WHAT YOU ARE ASKED TO DO: Taking each line of the material in turn, count those with the string "will" and answer with the count alone.

EXTRACTED INFORMATION:
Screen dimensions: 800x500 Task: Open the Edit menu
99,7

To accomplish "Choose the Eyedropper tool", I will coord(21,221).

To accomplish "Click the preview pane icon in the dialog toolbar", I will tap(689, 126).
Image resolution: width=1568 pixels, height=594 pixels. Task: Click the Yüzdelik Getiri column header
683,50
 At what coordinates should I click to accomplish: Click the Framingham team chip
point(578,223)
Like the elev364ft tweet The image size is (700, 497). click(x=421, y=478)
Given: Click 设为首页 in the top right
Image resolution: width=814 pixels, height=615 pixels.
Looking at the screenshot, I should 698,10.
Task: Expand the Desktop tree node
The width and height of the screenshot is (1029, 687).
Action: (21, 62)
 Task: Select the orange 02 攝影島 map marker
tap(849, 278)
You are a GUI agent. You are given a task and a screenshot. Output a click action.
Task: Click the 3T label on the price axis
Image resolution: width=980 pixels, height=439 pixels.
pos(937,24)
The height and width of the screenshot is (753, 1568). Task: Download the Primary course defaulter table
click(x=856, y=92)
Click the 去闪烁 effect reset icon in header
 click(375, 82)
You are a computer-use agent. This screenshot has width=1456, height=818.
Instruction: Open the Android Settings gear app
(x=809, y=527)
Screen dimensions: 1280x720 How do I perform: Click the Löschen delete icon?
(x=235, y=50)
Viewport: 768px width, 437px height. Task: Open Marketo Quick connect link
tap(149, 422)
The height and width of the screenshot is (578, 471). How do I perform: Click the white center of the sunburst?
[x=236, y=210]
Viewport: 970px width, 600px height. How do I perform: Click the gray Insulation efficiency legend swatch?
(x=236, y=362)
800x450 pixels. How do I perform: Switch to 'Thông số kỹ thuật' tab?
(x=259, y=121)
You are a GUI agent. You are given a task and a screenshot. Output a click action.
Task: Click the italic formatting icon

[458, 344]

TASK SOLUTION: 2